What the task requires: Transcribe the full listing below, word for word, without pictures.

□ □ □ □

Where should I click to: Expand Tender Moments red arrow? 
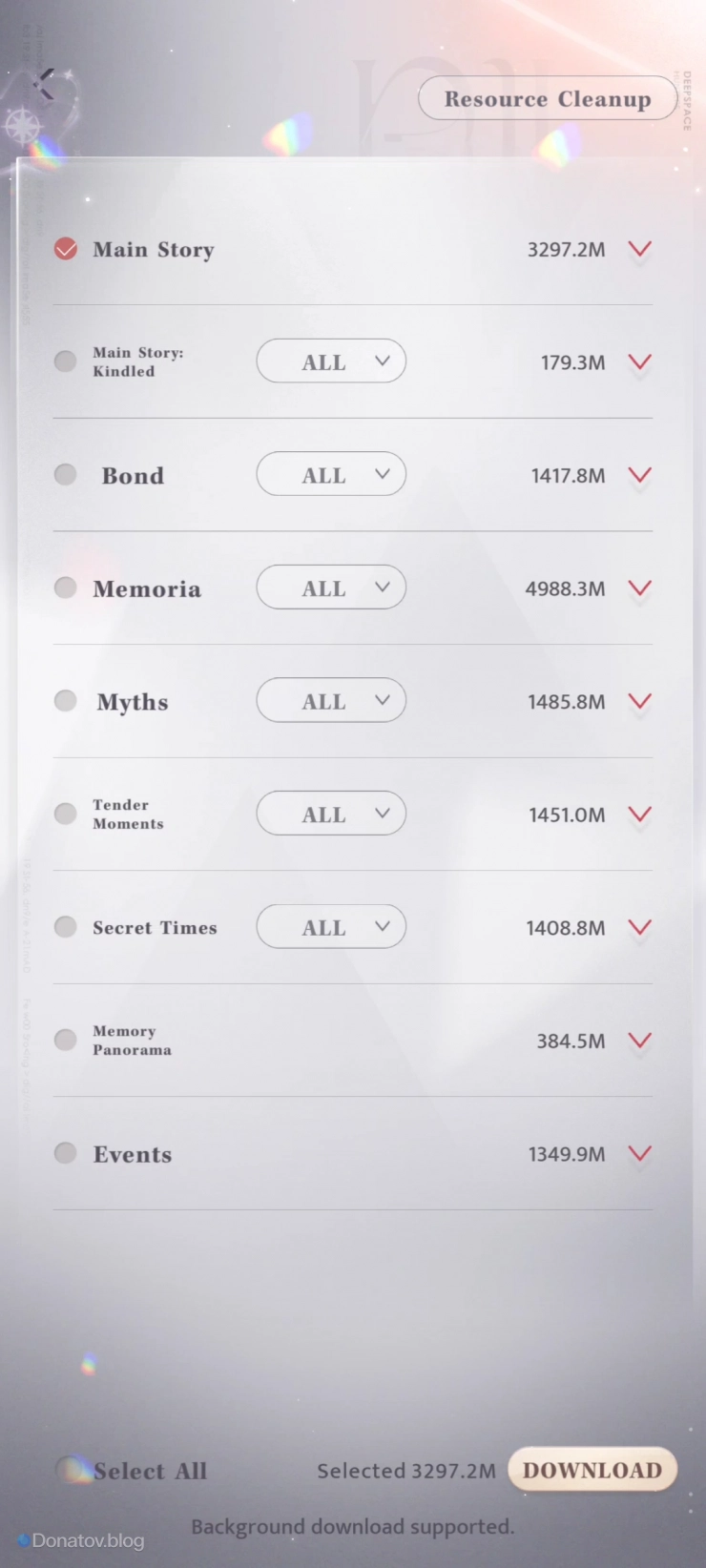pos(640,815)
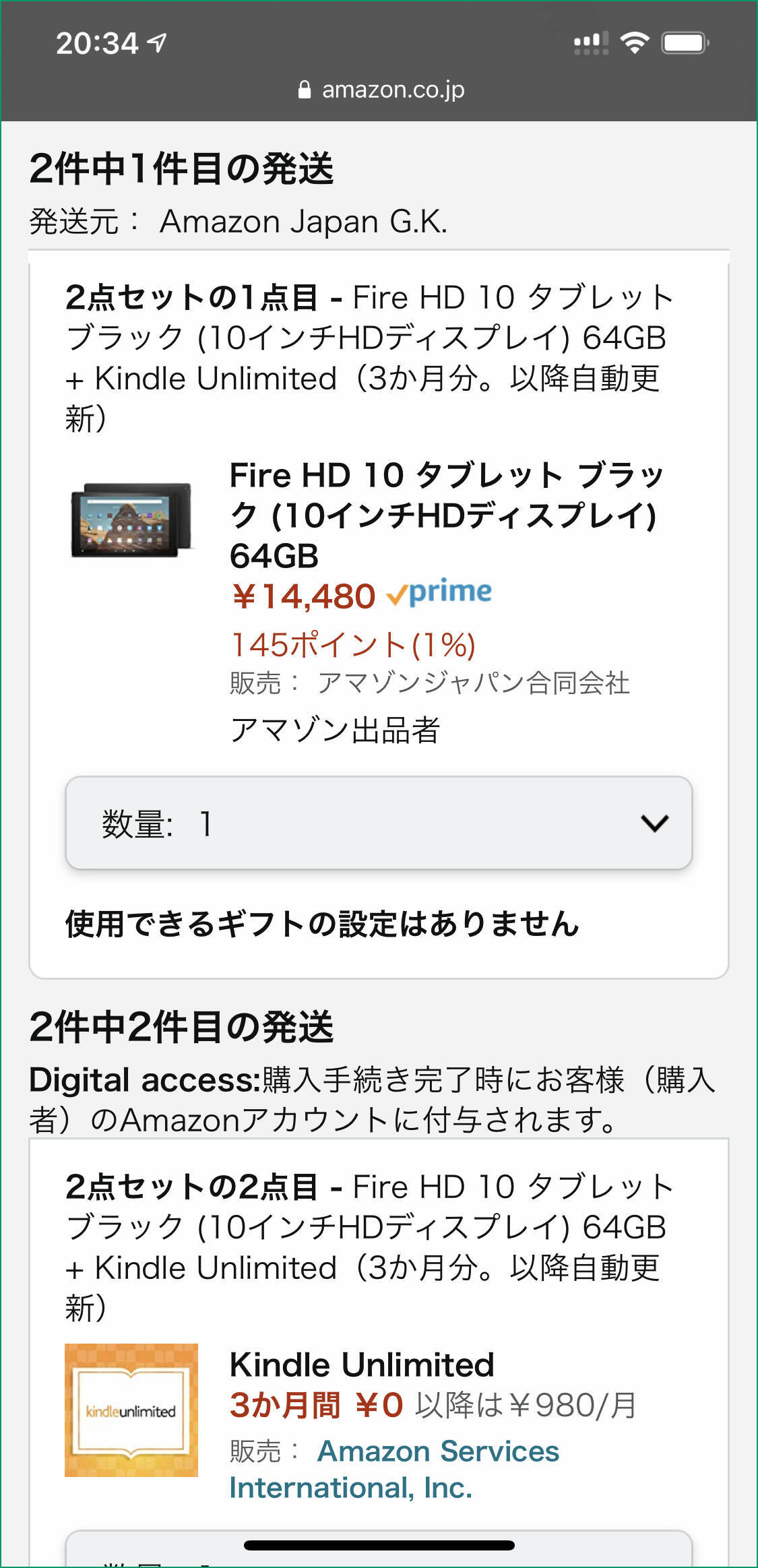Tap 使用できるギフトの設定はありません message
Screen dimensions: 758x1568
pyautogui.click(x=322, y=923)
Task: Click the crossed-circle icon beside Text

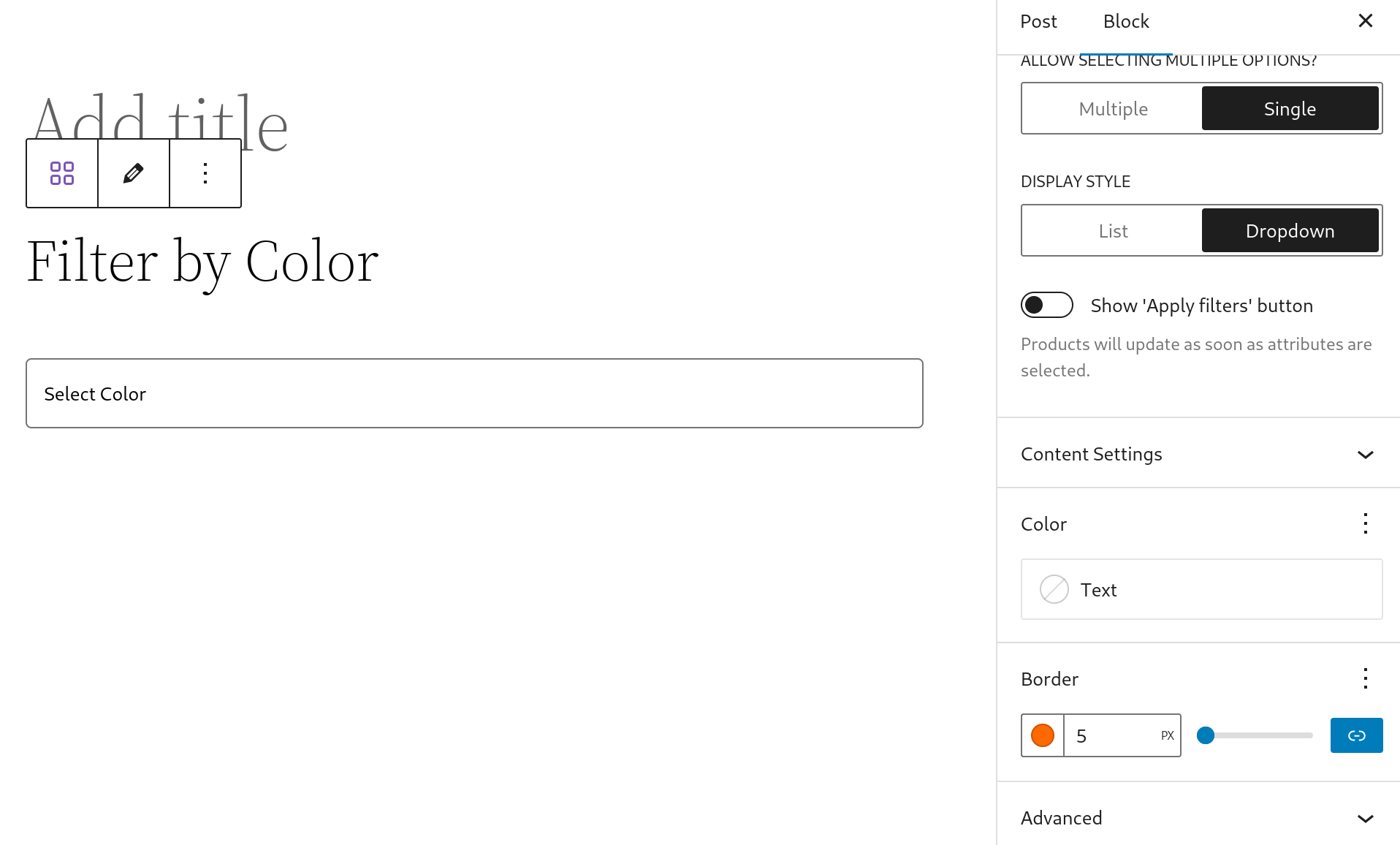Action: point(1054,589)
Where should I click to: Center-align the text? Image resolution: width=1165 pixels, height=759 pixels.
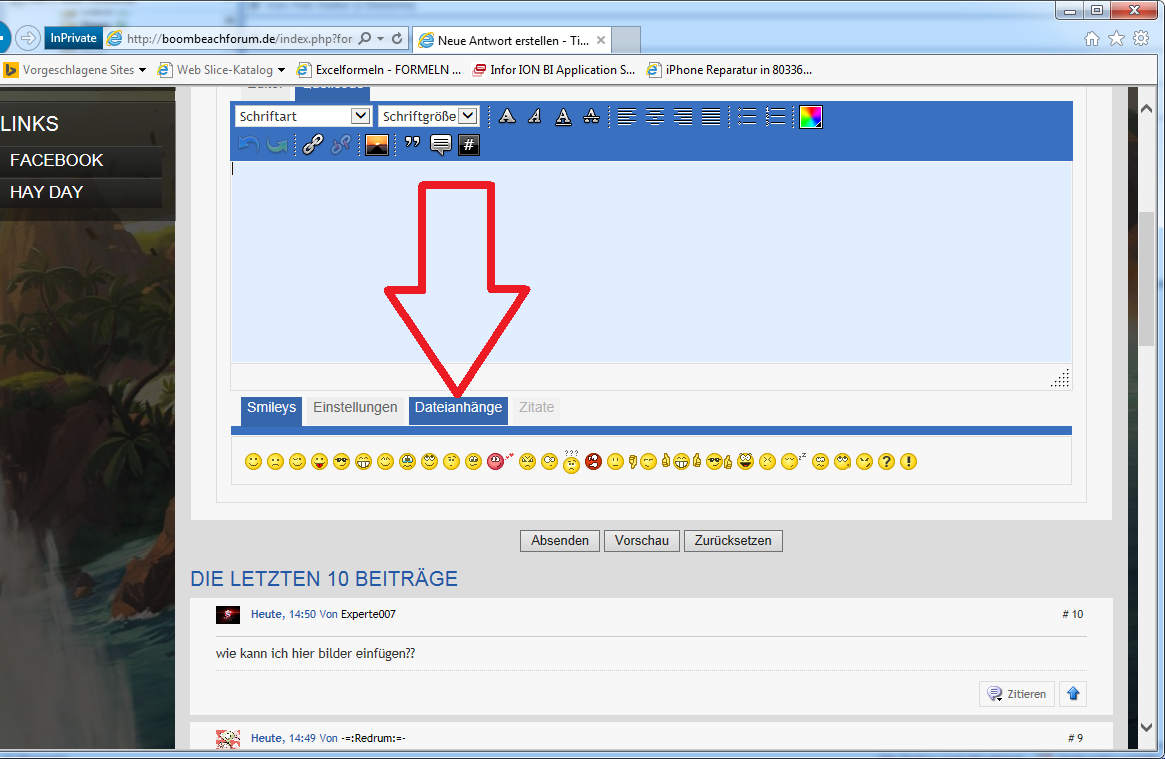point(655,117)
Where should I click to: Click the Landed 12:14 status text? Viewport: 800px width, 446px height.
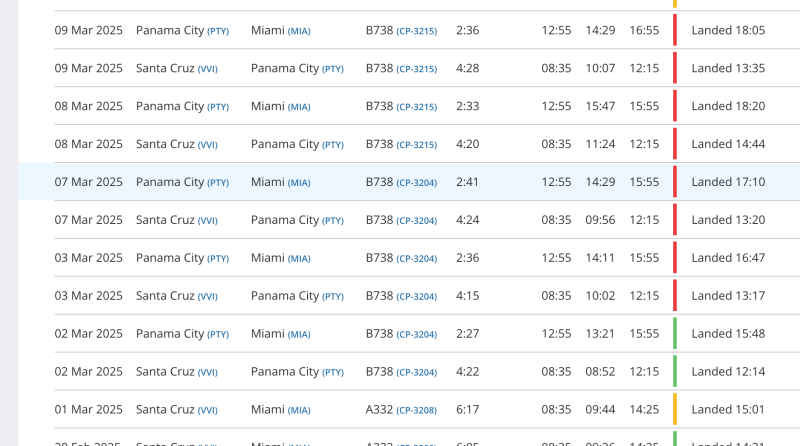pyautogui.click(x=728, y=372)
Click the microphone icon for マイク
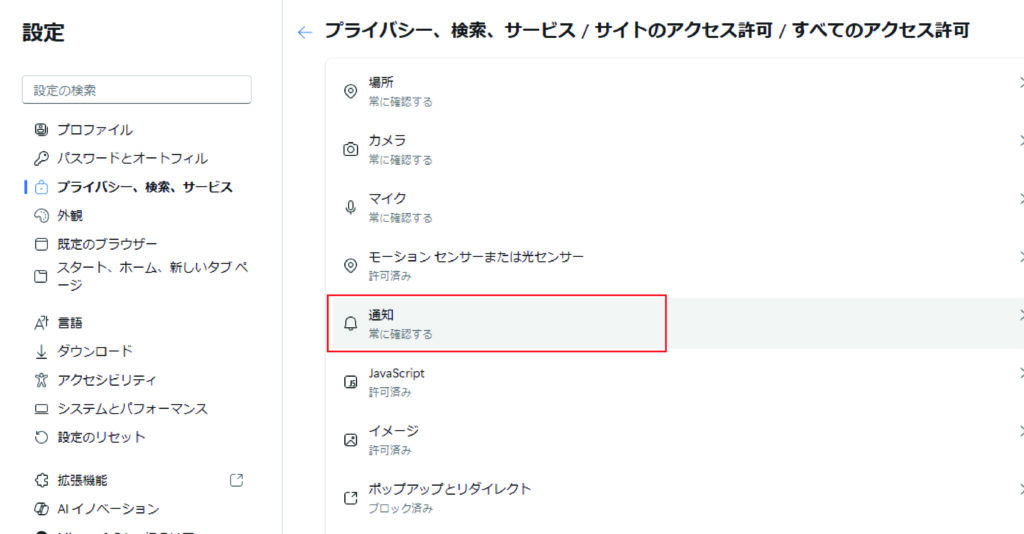1024x534 pixels. (351, 208)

□ □ □ □

Answer to this exercise:
Where should I click to: Expand Tender Moments red arrow? 
pos(640,815)
Tap 使用できるギフトの設定はありません message
Screen dimensions: 758x1568
pyautogui.click(x=322, y=923)
Task: Click the crossed-circle icon beside Text

Action: point(1054,589)
Where should I click to: Center-align the text? Image resolution: width=1165 pixels, height=759 pixels.
point(655,117)
Where should I click to: Click the Landed 12:14 status text? Viewport: 800px width, 446px height.
pyautogui.click(x=728, y=372)
Click the microphone icon for マイク
1024x534 pixels. (351, 208)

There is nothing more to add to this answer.